Featured in JANE magazine issue seven (2019)
“Summer of 2017, my partner and I left Seattle, where we had lived for seven years, in a 1984 Westfalia Vanagon in search of land that we could cooperatvely steward. Fires were ubiquitous along the entire west coast. Four days in to our trip, van troubles began. At first, we could temporarily quell the issues ourselves but new mysterious problems arose and persisted. No mechanic could crack the code; we’d get 100 miles and break down again. We stayed patient, even as life was reduced to obtaining, installing, and testing new van parts. Our longest breakdown happened in Death Valley. We spent long days walking through the desert, listening to the wind rushing through the canyons, and feeling our hot skin grow dry and fragile.
When we finally arrived in Los Angeles, I rendered out of clay every van part we replaced, and made images of them as archaic vestiges, as if recovered from a fire. This was a wish for a future memory that sometime in the far-off future we might unearth fragments of this toxic early Anthropocene, and these relics might be proof of something catastrophic that we avoided by the skin of our teeth.
Three years later, I was visited by a phoenix in my dreams—a reminder that in order to be reborn, we have to leave paradise and turn our attention to the sun, the Earth, and the moon, as told in the tale of this mythic bird. We have to let some parts of ourselves die off in order to fertilise new life.
As mortal beings supremely dependent on fossil fuels, we are not only feeding the flames devouring our planet, we are also clinging to a false sense of control. We’re accepting a projection of reality that benefits few and harms most. Being entranced by the illusion that we can defy time and space leads to the denial of our own mortality, the denial that we are of the Earth, that we are humans and not gods.

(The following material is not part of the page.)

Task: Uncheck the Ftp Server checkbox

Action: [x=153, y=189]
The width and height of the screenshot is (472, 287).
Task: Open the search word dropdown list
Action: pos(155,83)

In many cultures, we are led to believe that we are above nature rather than a part of it, that it should be bent to our will, and that we are exempt from its laws and cycles.
Being stranded in one of the hottest places in America without typical comforts to cover the reality of our limitations made clear the absurdity of our systems and made even clearer our unrealised potential to be positive contributors to our planet. I always intended to make salt prints from the negatives of the original images developed by the sun’s light. I knew they needed to be rendered in a haptic-centred process and that our sun needed to be the central force. These images are born from physicality and landscape; they question the motives of our human-made technologies, the superhuman extensions of our faculties.
The negatives were enlarged and printed on a specific type of transparency. Paper was then coated with a mixture of salt and water. The salt-coated paper was taken into a darkroom and coated again with silver nitrate. The transparency was laid over the paper and compressed behind glass before being exposed to full sun. Over time, the light-sensitive silver nitrate darkened to reveal a mirrored image of the negative on the paper.
Making these prints was partly about illumination and partly about obscuration. They are a lesson I’ve learnt about going into the dark. You go out into the world and take all these snapshots of what you’ve found, capturing what you can of life, but going into the darkroom to process is what enables the images to reveal their distilled messages. And emerging to face the blinding sun is how you make them resound.”